Cape Town – For all the fuss around Kevin Pietersen’s
omission from the England side for the decisive third Test against South Africa
at Lord’s from Thursday, there may be some irony in the fact that Stuart Broad
arguably shapes as the Proteas’ main obstacle to moving to No 1 in the Test
rankings over the course of the next few days.
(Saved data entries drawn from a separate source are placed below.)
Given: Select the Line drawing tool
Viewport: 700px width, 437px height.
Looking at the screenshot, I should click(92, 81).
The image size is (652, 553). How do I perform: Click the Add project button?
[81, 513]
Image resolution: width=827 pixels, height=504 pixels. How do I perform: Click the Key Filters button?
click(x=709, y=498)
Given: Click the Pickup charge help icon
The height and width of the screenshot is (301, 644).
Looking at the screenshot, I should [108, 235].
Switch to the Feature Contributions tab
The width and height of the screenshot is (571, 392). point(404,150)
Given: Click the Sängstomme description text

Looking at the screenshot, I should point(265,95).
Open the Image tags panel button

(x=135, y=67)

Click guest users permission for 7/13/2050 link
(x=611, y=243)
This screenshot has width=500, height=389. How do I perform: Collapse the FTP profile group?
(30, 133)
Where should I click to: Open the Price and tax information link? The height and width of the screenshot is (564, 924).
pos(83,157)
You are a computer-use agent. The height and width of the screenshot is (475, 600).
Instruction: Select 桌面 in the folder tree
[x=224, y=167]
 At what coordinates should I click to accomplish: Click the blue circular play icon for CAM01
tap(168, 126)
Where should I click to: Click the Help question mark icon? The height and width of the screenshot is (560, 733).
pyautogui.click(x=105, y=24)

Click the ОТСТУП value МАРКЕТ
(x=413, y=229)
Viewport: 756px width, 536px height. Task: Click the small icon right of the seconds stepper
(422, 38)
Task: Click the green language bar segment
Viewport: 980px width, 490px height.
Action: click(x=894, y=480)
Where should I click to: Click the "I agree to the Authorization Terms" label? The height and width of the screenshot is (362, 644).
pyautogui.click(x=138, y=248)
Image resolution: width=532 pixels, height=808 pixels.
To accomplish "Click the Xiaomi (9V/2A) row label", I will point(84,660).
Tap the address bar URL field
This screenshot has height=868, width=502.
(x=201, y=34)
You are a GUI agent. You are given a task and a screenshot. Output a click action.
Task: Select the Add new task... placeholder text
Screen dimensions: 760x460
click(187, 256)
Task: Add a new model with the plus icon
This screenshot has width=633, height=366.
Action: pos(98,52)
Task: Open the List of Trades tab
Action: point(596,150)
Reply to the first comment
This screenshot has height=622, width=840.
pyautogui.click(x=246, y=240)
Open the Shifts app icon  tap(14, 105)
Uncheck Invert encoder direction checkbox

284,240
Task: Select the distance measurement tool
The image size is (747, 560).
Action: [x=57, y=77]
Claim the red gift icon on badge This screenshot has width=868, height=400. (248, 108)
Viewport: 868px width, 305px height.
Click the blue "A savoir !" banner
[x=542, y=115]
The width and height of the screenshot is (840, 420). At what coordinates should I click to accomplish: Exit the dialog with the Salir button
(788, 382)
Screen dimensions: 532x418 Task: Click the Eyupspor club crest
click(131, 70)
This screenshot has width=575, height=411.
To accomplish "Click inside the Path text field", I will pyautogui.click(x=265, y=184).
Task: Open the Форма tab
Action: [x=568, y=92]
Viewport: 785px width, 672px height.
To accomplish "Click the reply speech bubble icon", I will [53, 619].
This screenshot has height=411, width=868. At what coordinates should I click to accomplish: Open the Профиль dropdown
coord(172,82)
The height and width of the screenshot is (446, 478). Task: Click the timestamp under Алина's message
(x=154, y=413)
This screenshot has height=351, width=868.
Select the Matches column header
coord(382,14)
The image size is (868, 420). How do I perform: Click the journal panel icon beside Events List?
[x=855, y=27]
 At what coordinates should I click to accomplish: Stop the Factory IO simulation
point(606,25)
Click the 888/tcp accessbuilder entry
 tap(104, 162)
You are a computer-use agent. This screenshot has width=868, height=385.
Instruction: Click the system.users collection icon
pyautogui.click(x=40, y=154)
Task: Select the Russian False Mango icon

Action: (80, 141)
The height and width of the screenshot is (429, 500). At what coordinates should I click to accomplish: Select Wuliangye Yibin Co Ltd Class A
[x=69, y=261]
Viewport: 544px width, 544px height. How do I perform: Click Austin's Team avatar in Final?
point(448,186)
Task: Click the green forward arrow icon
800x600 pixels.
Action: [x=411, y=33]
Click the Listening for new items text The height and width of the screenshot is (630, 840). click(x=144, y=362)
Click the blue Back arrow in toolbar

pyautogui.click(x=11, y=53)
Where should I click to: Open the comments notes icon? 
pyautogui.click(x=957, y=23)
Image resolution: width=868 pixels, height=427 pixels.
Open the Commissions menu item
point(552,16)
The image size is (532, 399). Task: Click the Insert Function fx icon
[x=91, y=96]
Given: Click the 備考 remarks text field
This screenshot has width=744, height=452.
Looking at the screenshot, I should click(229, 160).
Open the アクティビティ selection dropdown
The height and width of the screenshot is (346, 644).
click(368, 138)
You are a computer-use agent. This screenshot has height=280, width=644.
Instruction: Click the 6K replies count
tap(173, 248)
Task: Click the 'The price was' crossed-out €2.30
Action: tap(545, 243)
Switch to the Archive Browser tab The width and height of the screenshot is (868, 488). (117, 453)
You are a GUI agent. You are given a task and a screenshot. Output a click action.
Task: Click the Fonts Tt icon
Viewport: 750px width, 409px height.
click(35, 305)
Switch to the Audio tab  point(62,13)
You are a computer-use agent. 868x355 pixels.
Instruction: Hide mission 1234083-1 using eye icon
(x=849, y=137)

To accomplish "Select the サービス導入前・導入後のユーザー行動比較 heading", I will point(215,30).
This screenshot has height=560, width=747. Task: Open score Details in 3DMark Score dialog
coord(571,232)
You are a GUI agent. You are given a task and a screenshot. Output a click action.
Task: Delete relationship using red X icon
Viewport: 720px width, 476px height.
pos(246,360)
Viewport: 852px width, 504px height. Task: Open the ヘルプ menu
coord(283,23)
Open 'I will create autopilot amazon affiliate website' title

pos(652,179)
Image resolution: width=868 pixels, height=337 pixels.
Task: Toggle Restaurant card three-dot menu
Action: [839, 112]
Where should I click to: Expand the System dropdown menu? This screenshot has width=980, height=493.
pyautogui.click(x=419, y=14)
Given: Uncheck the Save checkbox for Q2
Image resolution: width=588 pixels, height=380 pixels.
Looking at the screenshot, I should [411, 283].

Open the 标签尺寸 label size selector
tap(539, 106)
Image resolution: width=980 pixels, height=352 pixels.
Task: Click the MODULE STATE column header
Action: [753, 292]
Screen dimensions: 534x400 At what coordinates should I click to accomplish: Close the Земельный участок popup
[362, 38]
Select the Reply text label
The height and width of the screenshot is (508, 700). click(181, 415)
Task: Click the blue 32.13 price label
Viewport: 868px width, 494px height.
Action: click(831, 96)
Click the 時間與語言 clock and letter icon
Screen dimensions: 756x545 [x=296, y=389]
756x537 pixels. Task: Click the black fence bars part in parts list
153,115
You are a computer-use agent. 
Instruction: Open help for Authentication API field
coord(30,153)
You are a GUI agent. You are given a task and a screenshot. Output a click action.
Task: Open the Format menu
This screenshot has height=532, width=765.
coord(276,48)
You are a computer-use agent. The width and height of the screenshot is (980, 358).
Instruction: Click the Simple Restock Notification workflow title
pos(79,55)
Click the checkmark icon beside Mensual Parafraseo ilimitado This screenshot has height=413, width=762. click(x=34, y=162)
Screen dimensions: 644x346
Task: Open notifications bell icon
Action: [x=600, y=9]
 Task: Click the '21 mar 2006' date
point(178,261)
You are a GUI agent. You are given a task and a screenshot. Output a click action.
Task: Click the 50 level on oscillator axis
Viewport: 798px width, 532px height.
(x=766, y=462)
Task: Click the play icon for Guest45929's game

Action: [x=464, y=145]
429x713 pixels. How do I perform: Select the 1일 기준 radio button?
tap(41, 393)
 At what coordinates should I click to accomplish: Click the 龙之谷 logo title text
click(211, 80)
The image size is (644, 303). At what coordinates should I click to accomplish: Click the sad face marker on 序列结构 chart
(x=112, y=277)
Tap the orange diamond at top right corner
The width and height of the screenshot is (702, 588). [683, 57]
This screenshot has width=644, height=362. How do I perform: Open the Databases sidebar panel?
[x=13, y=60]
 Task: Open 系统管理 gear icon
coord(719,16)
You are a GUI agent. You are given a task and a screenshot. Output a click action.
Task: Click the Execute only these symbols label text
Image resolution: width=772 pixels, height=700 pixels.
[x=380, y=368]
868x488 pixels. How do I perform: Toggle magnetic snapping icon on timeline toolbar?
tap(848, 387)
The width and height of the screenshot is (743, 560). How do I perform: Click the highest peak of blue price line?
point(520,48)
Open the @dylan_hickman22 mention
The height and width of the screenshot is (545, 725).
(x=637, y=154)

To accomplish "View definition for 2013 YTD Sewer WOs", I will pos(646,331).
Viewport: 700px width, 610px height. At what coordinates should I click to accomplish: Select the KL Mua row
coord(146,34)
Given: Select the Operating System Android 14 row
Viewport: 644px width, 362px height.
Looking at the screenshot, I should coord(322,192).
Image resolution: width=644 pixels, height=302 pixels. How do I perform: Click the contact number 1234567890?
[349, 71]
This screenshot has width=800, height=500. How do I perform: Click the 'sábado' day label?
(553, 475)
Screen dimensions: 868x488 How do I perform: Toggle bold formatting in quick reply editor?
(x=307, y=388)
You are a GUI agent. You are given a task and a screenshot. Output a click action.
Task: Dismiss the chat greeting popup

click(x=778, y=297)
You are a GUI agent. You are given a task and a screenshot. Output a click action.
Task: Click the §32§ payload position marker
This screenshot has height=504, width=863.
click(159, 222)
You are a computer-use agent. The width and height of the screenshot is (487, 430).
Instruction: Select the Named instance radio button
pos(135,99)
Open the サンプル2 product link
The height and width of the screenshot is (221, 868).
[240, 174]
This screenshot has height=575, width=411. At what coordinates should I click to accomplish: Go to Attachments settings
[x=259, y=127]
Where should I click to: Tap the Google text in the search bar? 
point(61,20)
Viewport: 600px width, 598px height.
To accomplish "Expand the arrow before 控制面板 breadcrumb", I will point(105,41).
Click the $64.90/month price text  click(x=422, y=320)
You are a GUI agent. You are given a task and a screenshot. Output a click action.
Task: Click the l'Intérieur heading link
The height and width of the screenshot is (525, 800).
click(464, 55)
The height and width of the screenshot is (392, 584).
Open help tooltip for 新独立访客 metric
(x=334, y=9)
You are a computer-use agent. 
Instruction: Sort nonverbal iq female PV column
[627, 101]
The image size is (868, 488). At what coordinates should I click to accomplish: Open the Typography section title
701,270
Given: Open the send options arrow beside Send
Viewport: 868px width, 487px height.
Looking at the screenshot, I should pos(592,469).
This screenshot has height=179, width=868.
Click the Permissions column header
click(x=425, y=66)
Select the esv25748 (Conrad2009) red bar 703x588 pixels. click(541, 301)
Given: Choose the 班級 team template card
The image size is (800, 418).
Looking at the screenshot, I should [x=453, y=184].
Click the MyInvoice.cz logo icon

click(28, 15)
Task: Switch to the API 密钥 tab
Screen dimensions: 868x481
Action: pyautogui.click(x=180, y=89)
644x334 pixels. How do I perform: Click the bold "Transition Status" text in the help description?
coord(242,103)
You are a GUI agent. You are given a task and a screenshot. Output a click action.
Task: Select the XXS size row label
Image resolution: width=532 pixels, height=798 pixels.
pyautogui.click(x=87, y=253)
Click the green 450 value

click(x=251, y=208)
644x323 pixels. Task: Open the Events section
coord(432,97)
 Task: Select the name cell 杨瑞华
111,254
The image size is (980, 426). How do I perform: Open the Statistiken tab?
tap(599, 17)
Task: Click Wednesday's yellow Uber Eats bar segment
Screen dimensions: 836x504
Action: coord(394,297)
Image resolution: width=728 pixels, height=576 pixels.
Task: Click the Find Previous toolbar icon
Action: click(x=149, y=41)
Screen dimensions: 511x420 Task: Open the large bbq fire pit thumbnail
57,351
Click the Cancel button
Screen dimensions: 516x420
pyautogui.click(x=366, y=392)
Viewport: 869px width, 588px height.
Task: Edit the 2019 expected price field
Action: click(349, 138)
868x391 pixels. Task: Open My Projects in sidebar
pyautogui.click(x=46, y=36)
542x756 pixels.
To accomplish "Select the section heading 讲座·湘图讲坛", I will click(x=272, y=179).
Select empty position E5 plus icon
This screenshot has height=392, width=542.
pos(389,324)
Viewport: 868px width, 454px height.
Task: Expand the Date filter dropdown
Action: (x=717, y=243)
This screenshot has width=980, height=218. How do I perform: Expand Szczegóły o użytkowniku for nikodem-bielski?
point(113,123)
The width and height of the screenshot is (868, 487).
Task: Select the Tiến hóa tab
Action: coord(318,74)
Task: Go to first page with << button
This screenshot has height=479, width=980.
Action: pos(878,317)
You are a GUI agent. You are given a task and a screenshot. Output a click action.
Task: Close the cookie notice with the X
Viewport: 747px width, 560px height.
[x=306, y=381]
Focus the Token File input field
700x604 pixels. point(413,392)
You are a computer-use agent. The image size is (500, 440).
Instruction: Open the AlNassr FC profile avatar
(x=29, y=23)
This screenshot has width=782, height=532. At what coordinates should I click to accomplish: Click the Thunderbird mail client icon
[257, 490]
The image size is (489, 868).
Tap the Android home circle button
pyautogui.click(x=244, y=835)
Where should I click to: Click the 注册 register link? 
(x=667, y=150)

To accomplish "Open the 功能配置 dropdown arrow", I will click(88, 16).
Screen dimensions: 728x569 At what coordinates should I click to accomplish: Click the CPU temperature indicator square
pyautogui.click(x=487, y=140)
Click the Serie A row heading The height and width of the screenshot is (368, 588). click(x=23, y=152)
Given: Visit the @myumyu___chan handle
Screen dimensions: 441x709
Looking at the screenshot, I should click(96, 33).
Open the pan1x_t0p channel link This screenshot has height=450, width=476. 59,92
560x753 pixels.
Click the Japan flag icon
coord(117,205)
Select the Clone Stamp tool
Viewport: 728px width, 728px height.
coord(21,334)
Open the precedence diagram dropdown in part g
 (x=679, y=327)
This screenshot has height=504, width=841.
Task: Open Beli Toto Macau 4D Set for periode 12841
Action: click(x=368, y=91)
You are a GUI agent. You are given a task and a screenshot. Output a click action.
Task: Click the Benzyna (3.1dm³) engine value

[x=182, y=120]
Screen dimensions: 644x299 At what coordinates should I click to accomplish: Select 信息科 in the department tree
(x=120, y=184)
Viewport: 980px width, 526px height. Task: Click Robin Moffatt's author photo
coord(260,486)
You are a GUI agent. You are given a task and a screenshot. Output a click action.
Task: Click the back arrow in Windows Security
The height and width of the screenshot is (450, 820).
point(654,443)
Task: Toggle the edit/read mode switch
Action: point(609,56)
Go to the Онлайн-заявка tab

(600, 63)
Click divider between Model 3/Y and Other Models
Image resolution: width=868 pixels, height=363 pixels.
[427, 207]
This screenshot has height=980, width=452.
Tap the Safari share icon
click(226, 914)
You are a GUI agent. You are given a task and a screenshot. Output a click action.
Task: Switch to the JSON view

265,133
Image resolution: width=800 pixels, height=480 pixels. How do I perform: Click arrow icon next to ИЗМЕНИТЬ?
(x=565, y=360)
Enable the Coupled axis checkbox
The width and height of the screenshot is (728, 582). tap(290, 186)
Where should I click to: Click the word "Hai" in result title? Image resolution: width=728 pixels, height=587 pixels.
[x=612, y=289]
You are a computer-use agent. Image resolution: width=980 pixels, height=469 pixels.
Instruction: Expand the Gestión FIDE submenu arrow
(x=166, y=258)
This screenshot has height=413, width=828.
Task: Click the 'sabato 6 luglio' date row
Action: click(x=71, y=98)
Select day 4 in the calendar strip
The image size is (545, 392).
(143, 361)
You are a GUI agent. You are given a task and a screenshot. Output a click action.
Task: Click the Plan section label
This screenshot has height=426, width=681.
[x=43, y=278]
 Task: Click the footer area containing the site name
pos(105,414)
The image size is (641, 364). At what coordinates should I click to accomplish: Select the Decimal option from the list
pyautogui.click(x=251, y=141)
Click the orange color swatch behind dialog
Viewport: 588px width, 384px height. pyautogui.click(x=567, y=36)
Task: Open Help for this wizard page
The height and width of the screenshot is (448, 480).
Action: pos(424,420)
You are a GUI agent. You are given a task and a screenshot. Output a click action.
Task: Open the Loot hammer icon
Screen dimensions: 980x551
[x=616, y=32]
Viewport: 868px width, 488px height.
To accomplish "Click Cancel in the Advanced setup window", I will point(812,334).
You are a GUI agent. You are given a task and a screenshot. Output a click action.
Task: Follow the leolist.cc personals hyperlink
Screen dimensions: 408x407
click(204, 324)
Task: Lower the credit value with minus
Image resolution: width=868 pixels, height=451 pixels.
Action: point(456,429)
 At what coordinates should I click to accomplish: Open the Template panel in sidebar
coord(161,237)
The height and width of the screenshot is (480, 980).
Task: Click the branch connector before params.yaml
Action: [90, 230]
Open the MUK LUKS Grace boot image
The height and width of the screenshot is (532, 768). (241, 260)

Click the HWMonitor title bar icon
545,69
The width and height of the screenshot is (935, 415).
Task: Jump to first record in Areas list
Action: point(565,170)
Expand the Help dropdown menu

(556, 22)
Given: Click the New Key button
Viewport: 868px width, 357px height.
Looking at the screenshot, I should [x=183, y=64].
There is little doubt that the absence of the
ever-controversial, Maritzburg-born Pietersen, fresh off a smoking-gun knock of
149 in the drawn second Test at Headingley, takes away a significant amount of
menace from England’s batting order, whatever the merits or demerits of his
cold shoulder treatment.
But if there is a remaining, genuine “form” player in the
home ranks for this enticing encounter – the Proteas will both win the series
and go top of the global pile if they simply avoid defeat – it is probably
lower order all-rounder Broad.
The irony of that situation lies in the fact that the lanky
26-year-old has been the subject of rumours in the last few days that he, as
much as any other player, has been at odds with the big-personality Pietersen
in the England dressing room.
It stems from the fact that a fake, mocking “KP” Twitter
account was created during Pietersen’s spat with his England bosses by a known
friend of Broad’s.
The account has since been taken down, but Broad – England’s
Twenty20 captain and now one of their senior players across the codes -- was
forced to go as far as to officially deny any involvement in its establishment.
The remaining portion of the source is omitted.